● Excerpted text:
++++

This second example reads data from the sink at the end of the ingestion pipeline. Rowtimes reported are explicit - promoted from the “reported at” column - so are based in 2014. Because there has been a rowtime promotion, there are no rowtime bounds in this stream.

select stream * 
from stream(
      (cursor (select stream rowtime,"id" from "StreamLab_Output_buses"."sink_1")
'0','1','0','0','2014-07-23 20:59:31.557','2014-07-23 20:59:31.557'
'4','0','0','4','2014-07-23 20:59:31.56','2014-07-23 20:59:31.69'
'3','0','0','7','2014-07-23 20:59:31.753','2014-07-23 20:59:31.82'
'6','0','0','13','2014-07-23 20:59:31.847','2014-07-23 20:59:31.967'
'6','0','0','19','2014-07-23 20:59:31.97','2014-07-23 20:59:32.063'
'6','0','0','25','2014-07-23 20:59:32.067','2014-07-23 20:59:32.123'
'5','0','0','30','2014-07-23 20:59:32.147','2014-07-23 20:59:32.267'
'3','0','0','33','2014-07-23 20:59:32.287','2014-07-23 20:59:32.467'
'5','0','0','38','2014-07-23 20:59:32.473','2014-07-23 20:59:32.587'
'1','0','0','39','2014-07-23 20:59:32.643','2014-07-23 20:59:32.643'

In both the examples above, the pipeline has been throttled so the row rates are deliberately low.

Overheads of DATA_RATE_RPS

In the examples above we show two cases:

  1. Reading from a foreign stream; this creates a new instance of the plugin and reads from the source (a file in this case).

    • If you already have an executing pipeline reading from the foreign stream, this means you will now have two independent readers.

++++

● Provided information:
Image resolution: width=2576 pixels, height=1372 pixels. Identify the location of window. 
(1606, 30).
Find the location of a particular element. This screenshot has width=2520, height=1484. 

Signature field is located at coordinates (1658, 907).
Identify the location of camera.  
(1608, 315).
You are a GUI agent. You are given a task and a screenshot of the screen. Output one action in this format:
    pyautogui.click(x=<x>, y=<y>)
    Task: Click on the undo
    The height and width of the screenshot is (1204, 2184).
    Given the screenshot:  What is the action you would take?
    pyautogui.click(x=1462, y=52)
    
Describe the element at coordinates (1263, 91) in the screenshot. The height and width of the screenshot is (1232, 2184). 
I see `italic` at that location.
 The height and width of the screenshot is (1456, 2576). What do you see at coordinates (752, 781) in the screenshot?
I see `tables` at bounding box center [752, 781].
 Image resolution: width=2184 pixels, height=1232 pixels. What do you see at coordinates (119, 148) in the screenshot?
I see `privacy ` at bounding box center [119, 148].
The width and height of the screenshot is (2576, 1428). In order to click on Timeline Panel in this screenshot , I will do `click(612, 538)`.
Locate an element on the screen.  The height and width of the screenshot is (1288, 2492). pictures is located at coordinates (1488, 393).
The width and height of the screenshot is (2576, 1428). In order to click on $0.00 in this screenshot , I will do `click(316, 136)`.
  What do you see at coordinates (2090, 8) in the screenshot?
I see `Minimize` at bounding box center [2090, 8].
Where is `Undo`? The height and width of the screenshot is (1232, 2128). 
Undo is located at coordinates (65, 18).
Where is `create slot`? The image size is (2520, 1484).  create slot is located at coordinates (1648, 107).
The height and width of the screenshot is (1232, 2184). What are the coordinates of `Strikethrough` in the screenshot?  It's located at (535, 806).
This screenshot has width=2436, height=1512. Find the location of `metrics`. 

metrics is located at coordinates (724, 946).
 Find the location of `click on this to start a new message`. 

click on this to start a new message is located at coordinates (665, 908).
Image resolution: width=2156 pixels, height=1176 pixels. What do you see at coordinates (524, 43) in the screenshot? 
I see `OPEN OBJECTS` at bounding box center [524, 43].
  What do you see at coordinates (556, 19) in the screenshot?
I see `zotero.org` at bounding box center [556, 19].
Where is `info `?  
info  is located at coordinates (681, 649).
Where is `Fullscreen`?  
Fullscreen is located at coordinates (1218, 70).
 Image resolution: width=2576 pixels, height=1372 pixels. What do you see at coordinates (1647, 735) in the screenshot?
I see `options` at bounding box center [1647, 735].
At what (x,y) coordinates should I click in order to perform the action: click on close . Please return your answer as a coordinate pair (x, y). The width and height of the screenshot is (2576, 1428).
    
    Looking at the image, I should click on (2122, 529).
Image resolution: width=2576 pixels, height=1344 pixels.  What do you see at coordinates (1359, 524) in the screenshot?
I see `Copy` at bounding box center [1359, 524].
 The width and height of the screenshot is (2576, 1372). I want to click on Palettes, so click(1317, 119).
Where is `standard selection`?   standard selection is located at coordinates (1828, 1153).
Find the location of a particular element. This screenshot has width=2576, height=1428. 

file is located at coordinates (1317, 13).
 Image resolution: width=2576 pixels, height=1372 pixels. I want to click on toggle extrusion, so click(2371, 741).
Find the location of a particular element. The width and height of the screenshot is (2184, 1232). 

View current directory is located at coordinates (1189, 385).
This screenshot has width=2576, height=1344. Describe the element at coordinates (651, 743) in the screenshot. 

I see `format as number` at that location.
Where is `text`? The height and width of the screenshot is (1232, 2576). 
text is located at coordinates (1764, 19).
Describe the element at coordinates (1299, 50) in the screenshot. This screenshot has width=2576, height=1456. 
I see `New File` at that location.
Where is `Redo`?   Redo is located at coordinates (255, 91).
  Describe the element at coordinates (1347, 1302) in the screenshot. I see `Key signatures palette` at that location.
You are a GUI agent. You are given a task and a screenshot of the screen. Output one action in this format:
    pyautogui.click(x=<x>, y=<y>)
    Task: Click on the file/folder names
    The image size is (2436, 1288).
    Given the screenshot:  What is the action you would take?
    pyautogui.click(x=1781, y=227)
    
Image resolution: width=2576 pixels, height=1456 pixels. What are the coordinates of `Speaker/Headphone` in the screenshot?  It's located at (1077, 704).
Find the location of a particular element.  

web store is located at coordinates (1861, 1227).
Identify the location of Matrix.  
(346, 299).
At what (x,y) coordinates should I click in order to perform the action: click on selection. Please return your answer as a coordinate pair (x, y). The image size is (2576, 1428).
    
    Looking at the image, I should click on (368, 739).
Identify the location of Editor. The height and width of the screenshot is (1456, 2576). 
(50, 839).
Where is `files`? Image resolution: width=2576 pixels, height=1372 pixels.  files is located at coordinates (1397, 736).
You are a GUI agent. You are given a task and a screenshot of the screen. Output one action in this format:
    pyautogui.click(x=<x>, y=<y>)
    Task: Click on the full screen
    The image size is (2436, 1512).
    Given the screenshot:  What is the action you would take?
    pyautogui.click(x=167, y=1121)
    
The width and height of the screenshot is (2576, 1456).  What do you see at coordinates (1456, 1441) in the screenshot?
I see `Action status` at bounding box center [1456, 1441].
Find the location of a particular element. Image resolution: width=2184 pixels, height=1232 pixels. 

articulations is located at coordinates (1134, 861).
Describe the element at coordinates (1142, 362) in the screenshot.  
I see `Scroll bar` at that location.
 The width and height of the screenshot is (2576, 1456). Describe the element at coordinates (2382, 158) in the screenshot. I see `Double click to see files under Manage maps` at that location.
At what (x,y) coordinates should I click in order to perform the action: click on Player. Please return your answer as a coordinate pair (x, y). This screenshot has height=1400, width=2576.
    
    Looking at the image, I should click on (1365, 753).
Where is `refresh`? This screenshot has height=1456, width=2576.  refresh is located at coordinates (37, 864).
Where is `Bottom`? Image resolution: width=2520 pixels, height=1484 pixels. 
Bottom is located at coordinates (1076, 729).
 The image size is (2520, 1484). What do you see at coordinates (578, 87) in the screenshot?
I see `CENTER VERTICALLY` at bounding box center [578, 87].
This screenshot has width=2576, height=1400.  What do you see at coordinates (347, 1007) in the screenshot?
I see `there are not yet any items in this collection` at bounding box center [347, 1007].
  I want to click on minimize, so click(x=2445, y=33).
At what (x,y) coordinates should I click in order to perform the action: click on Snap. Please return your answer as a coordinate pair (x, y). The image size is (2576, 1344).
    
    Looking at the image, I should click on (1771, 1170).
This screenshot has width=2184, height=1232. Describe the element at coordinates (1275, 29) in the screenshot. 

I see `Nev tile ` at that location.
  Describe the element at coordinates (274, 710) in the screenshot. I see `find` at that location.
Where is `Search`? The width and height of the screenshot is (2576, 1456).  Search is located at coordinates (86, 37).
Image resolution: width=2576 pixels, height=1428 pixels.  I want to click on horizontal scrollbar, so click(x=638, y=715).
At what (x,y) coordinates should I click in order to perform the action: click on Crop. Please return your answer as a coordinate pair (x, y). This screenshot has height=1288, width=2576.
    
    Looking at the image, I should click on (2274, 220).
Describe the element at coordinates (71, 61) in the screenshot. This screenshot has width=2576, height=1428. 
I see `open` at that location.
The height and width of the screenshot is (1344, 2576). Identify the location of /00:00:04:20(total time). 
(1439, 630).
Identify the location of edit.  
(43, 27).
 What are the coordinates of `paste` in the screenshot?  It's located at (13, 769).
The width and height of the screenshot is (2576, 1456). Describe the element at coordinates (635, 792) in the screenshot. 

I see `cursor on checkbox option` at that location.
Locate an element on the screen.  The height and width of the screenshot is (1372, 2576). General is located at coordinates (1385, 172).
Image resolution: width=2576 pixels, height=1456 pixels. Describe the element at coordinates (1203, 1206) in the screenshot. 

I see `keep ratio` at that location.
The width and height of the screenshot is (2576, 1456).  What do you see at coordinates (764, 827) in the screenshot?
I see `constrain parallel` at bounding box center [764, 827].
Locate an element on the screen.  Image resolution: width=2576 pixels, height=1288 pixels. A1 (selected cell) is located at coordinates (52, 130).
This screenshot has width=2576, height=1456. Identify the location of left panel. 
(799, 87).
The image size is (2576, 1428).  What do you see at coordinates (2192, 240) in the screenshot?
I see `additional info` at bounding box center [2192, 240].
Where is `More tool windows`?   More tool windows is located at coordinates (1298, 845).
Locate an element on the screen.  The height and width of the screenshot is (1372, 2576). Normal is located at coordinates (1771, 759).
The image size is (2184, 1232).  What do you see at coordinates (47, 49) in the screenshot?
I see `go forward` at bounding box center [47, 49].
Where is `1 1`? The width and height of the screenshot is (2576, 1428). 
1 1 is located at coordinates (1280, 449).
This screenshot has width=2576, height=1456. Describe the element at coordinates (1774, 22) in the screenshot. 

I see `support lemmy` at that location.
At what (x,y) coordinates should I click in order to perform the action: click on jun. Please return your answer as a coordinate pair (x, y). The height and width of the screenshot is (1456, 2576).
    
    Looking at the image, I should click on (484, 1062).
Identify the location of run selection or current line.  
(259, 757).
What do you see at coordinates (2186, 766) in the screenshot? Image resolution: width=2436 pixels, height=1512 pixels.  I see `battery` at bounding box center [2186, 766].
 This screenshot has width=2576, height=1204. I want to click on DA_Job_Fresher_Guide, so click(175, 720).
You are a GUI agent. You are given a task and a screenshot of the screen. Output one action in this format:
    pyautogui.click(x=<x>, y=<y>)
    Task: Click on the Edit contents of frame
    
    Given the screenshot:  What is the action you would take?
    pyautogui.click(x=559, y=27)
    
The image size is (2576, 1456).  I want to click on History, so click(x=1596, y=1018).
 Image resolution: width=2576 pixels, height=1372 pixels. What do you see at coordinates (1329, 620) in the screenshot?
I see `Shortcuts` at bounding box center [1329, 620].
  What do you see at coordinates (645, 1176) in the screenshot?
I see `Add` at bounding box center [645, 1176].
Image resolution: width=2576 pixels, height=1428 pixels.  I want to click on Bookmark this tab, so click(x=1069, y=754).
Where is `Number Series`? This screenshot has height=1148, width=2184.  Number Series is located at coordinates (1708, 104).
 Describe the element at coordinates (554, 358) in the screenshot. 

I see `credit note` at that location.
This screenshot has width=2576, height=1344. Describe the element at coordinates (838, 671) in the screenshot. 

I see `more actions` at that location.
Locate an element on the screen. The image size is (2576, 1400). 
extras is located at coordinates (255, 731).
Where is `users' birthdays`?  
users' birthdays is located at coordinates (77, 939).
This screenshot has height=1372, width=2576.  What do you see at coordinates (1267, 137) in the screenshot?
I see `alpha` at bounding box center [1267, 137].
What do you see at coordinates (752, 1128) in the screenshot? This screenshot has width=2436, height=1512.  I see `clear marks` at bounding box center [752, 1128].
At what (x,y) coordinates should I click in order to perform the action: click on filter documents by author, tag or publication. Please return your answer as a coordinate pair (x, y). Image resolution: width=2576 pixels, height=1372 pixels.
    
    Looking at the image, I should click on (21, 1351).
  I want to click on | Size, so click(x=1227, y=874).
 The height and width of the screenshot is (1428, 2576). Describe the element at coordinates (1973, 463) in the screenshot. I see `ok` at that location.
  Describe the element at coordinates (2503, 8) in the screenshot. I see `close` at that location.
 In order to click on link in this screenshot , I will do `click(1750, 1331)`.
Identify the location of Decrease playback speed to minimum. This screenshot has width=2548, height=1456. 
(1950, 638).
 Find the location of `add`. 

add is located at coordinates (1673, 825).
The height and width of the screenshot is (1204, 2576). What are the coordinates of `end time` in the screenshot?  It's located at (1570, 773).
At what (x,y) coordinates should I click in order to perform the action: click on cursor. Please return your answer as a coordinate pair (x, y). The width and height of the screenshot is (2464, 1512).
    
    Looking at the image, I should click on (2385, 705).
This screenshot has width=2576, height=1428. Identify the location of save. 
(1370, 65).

++++

● Apply what you read:
A. Answer these from the DATA_RATE_RPS excerpt, one line each:
(i) In the second example, which column are the rowtimes promoted from?
(ii) Why are the row rates in both examples low?
(iii) What does reading from a foreign stream create?
B. Carry the DATA_RATE_RPS excerpt on past its final sentence.

● Responses:
A.
(i) The "reported at" column.
(ii) The pipeline has been throttled, so the rates are deliberately low.
(iii) A new instance of the plugin, which reads from the source (a file in this case).

B.
    • Your session’s performance may differ from the performance of the pipeline; and the work your session is doing may make your executing pipeline slower.
  2. Reading from a native (SQLstream) stream; the work done to put the data into the stream is being done anyway; the only extra work is for your sqllineClient to read rows from the stream and aggregate the results.

    • The throughput you measure should be close to the performance of the pipeline running without being monitored.

If you use DATA_RATE_RPS to measure a streaming view, then as with case 1 above the planner creates a new stream graph all the way back to the nearest upstream stream(s) and/or source foreign stream(s). If you are already running a pipeline that reads from the view, you now have two copies of it running, competing with each other.

Looking for Performance Bottlenecks

It is valid and helpful to use DATA_RATE_RPS during development and performance testing to identify which steps in a pipeline are bottlenecks.

Starting with the source of the pipeline (and usually with any downstream pumps disabled):

  • measure the source (stream or foreign stream)
  • measure pipeline views one by one
  • record the throughput at each stage


  • Wherever you see a big drop in throughput, that step is likely to be worth investigating.
  • Do remember though that one acceptable reason for a drop in throughput is filtering data (either in a WHERE clause, or in an INNER JOIN). The step that filters out 20% of rows, even if the filtering costs nothing, would show a 20% drop in throughput.

Diagnosing Processing Delays By Counting Rowtime Bounds

Some problems can be caused by the absence of punctuation - implemented as rowtime bounds in SQLstream. Even when no rows are flowing, DATA_RATE_RPS shows whether stream rowtime is being updated by the presence of rowtime bounds. This helps in resolving problems relating to low data rates especially with merging streams (UNION ALL or multiple pumps into the same stream), with stream/stream joins, and with t-sorts.